Figure 4.

Knockdown of miR-519d-3p inverted the functional effects of BLACAT1 deletion, and decreased the OXA sensitivity of CRC cells in vitro. MiR-NC, miR-519d-3p, si-BLACAT1#1+anti-NC or si-BLACAT1#1+anti-miR-519d-3p was separately transfected into CRC cells. (A) QRT-PCR was used to confirm the level of miR-519d-3p in each group. (B–C) The cell viability was analyzed by MTT assay at stated times (24 h, 48 h, 72 h) in HCT116 and HT29 cells. (D) Flow cytometry was conducted to analyze the cell apoptosis rate. (E–F) Cell migration and invasion were evaluated by transwell assay. (G–I) The expression of Cleaved-cas3 and MMP-9 was measured by Western blot.
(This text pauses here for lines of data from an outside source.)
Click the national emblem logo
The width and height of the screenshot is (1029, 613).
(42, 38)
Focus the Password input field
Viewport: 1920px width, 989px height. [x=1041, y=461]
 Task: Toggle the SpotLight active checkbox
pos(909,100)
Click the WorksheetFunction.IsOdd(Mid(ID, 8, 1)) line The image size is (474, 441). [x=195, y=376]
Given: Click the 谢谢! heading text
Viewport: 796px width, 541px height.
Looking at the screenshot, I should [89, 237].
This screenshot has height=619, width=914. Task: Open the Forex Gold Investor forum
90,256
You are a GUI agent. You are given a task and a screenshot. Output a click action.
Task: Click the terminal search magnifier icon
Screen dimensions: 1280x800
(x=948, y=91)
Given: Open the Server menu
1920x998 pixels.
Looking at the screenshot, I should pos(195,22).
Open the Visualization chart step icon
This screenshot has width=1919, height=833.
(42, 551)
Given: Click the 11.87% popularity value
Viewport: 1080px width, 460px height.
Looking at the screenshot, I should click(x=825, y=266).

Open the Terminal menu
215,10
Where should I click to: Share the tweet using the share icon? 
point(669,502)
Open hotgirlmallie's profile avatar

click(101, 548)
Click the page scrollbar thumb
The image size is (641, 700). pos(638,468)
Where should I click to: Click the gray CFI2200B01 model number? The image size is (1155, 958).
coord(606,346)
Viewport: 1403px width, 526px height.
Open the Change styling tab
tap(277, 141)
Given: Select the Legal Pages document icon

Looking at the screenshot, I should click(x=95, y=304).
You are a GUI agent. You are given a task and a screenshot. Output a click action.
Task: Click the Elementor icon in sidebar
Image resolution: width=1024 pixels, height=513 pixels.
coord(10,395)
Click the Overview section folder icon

HCT116/OXA and HT29/OXA cells were given similar administration above, (J) the IC50 of OXA was determined by MTT assay, and (K) the cell apoptotic rate was explored by flow cytometry analysis. *P<0.05.

Abbreviations: BLACAT1, bladder cancer-associated transcript 1; miR-519d-3p, microRNA-519d-3p; CRC, colorectal cancer; OXA, oxaliplatin; IC50, half maximal inhibitory concentration.